Alan sent in the above photo of Acamar at her slip in Charboneau on the Snake River. The following is from Alan's post on the Sailnet Dolphin Email list in February, 2006.
It is great to connect with fellow Dolphin owners. I own Yankee Dolphin 139, Acamar. She was called Yankee III when I purchased her in Marina Del Rey in 1974 (Webmaster Note: see below for more on Yankee III). I moved her to Redondo Beach shortly after purchasing her and kept her there on E-Dock until 1991. She now resides on the Snake River in Southeastern Washington at Charboneau Park behind Ice Harbor Dam. It is hard to believe now, but if my memory serves me, at one time there were about 21 dolphins berthed in Redondo Beach. Like Acamar, most have found homes elsewhere. Work has taken me far away from Southern California, but I miss the great sailing down there. While there, Acamar often cruised to Catalina and would often anchor at a little cove near the West End. She made it out to Santa Barbara Island and the Channel Islands a few times, and once went as far as Cuyler Harbor at San Miguel.
The boat was originally owned by the owner of Yankee Yachts and used by him to promote the class. I have some old Pacific Skipper sailing magazines with advertisements for the dolphin in which one can clearly see the 139 sail number. There were also articles and letters in, Pacific Skipper, back in the 70s about someone who sailed a dolphin to Tahiti and back from Santa Barbara and details of some of the modifications that the owner made to take her offshore. I believe I still have those lying around and will share the information if anyone is interested.
I recently got Acamar back into the water after a couple of years out for extensive blister repair. Acamar is the only Dolphin I know of that has required this. It could be the fresh water, or due to the fact I didn't haul her out for about 10 years due to lack of facilities in this area; although I had noticed a few dime size blisters, which I ignored, when I used to haul her out every other year in Redondo. (I finally bought a Triad Trailer for her so I could haul her out.) While she was out I replaced all the thru hull fittings with bronze ball valves. We also made new handrails (I was unable to locate any ready made that were as long as required). We also replaced the teak half rounds that run along the top of the cabin sides, and made new hatch boards. We cleaned up all the teak and made new cabin cushions as well. The hull still looks pretty good with a rubbing out and waxing.
○ ○ ○ ○
## WHAT THE EXERCISE ASKS
Copy the post about Acamar from "The boat was" up to and including "anyone is interested.", renaming "dolphin" as "sloop" each time it appears. Nothing in the lines of the data listing is needed.

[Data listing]
○ ○ ○ ○
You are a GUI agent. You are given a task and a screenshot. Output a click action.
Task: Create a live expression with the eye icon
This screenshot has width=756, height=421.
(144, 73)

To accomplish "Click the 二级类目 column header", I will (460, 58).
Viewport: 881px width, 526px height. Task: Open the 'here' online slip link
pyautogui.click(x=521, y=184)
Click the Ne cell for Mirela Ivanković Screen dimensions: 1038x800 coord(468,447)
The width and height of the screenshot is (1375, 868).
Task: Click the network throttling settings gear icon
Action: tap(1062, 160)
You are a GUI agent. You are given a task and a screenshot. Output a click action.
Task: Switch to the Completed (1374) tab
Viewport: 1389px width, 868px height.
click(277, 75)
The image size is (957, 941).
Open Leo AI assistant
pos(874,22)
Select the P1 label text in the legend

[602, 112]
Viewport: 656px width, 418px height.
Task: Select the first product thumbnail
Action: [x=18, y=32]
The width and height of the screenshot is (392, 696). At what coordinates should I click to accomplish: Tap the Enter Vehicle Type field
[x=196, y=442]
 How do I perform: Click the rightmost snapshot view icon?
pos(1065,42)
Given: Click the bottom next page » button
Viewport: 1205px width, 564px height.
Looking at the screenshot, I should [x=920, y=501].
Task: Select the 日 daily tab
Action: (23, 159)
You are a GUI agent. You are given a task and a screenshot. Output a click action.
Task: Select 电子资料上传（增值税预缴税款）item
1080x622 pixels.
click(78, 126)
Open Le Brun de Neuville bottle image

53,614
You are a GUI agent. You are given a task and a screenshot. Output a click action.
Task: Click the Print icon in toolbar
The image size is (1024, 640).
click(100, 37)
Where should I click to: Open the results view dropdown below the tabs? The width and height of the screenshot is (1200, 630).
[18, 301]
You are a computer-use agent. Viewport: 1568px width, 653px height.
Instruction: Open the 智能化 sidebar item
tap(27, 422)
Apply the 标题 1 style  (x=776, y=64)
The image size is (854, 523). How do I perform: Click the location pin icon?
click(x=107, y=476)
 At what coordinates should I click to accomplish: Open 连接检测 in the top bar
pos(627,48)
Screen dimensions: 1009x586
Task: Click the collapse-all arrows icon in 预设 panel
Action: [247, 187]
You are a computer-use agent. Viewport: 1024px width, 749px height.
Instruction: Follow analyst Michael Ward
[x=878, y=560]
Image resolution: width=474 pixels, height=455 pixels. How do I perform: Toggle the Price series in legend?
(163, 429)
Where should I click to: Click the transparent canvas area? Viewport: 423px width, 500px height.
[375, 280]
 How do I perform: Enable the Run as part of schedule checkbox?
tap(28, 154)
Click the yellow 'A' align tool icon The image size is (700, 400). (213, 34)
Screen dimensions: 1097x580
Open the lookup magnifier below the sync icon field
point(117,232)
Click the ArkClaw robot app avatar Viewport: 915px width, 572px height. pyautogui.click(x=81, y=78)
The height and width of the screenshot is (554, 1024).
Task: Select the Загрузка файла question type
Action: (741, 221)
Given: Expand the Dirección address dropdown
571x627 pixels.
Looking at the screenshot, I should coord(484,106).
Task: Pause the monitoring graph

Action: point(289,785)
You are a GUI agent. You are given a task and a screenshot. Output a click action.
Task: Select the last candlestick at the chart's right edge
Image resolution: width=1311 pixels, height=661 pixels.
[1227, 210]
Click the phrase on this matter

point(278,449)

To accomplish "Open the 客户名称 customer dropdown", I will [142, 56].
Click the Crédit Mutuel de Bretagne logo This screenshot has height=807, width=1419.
○ ○ ○ ○
## ANSWER TO THE EXERCISE
The boat was originally owned by the owner of Yankee Yachts and used by him to promote the class. I have some old Pacific Skipper sailing magazines with advertisements for the sloop in which one can clearly see the 139 sail number. There were also articles and letters in, Pacific Skipper, back in the 70s about someone who sailed a sloop to Tahiti and back from Santa Barbara and details of some of the modifications that the owner made to take her offshore. I believe I still have those lying around and will share the information if anyone is interested.